Write out exactly the lines of the entries below, from the first through the line containing "Click the expiry", and nothing beyond them.
——
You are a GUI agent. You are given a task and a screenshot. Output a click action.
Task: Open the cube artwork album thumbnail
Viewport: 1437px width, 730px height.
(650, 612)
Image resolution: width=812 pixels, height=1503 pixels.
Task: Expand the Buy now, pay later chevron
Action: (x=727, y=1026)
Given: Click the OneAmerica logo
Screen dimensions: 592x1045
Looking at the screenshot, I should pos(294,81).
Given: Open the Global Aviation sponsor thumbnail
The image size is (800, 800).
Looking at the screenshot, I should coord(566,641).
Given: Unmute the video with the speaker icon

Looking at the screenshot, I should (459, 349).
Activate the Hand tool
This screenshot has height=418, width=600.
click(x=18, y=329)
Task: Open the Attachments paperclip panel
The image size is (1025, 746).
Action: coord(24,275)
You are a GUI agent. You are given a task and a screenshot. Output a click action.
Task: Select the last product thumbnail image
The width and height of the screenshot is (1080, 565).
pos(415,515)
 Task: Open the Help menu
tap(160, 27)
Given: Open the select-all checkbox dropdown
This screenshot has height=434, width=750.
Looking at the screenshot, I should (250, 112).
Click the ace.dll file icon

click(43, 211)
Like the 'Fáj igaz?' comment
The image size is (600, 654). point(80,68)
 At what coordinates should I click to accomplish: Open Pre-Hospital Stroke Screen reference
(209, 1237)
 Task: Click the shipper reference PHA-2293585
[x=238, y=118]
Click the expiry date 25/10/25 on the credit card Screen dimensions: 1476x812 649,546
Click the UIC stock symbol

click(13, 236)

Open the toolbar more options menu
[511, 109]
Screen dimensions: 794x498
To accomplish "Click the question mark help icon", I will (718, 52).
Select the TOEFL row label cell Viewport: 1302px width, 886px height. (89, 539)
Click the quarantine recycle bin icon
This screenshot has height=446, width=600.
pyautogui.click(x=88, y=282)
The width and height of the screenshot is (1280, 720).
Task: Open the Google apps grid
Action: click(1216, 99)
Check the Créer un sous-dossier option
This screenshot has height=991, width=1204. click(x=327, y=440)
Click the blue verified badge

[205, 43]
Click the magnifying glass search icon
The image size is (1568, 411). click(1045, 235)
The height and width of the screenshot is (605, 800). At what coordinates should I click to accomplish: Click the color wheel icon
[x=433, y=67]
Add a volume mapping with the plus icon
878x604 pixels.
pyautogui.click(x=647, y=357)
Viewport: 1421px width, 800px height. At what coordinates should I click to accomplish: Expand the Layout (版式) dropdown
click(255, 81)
——
▶ THE ANSWER
You are a GUI agent. You are given a task and a screenshot. Output a click action.
Task: Open the cube artwork album thumbnail
Viewport: 1437px width, 730px height.
(650, 612)
Image resolution: width=812 pixels, height=1503 pixels.
Task: Expand the Buy now, pay later chevron
Action: (x=727, y=1026)
Given: Click the OneAmerica logo
Screen dimensions: 592x1045
Looking at the screenshot, I should pos(294,81).
Given: Open the Global Aviation sponsor thumbnail
The image size is (800, 800).
Looking at the screenshot, I should coord(566,641).
Given: Unmute the video with the speaker icon

Looking at the screenshot, I should (459, 349).
Activate the Hand tool
This screenshot has height=418, width=600.
click(x=18, y=329)
Task: Open the Attachments paperclip panel
The image size is (1025, 746).
Action: coord(24,275)
You are a GUI agent. You are given a task and a screenshot. Output a click action.
Task: Select the last product thumbnail image
The width and height of the screenshot is (1080, 565).
pos(415,515)
 Task: Open the Help menu
tap(160, 27)
Given: Open the select-all checkbox dropdown
This screenshot has height=434, width=750.
Looking at the screenshot, I should (250, 112).
Click the ace.dll file icon

click(43, 211)
Like the 'Fáj igaz?' comment
The image size is (600, 654). point(80,68)
 At what coordinates should I click to accomplish: Open Pre-Hospital Stroke Screen reference
(209, 1237)
 Task: Click the shipper reference PHA-2293585
[x=238, y=118]
Click the expiry date 25/10/25 on the credit card Screen dimensions: 1476x812 649,546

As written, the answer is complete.